Most fundamentally, we must purge our vocabularies of corporate speech, which allows Capital to win every argument before the struggle is even begun. What the moneyed classes are up to in Detroit and everywhere else in Black America has nothing to do with “development.” As we wrote in Part One of the series, on August 14, 2003:
“The rules of the game must be changed if the words ‘democracy’ and ‘development’ are to have any meaning to city dwellers:
“1 - No project can be viewed as ‘development’ that does not on balance benefit the people who already live in the city. Cities are comprised of people. It is a contradiction in terms to pretend that cities are ‘improved’ by projects that lure and serve future populations, to the general detriment of existing residents. This principle has particular relevance to gentrification, but also to the full range of commercial and industrial projects to be considered.
“2 - City government must act as an engine for economic and social uplift, and an arbiter of who is, and who is not, a good corporate citizen of the city.
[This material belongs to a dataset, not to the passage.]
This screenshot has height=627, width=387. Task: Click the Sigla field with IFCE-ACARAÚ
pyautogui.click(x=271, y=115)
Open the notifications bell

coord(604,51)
These are the general aims of the Living Wage Movement: to ‘raise the floor’ for all workers by barring from city contracts, subsidies and other favors those companies that fail to provide minimum terms of employment. Companies that benefit from the people’s poverty must be locked out of the public treasury. [We will now add, that such companies should be locked out of the jurisdiction, period.]
“3 - The totality of a city’s resources, public and private – every thoroughfare, building, cable connection, vacant lot, vista, riverbank, swamp and repository of human skills – must be viewed as a public asset, the people’s bargaining chips and a moral trust.”
It is now Wall Street that claims Detroit’s assets as reward for having successfully suborned and corrupted the Black Misleadership Class for all these decades.
It’s never too late to say: Never Again.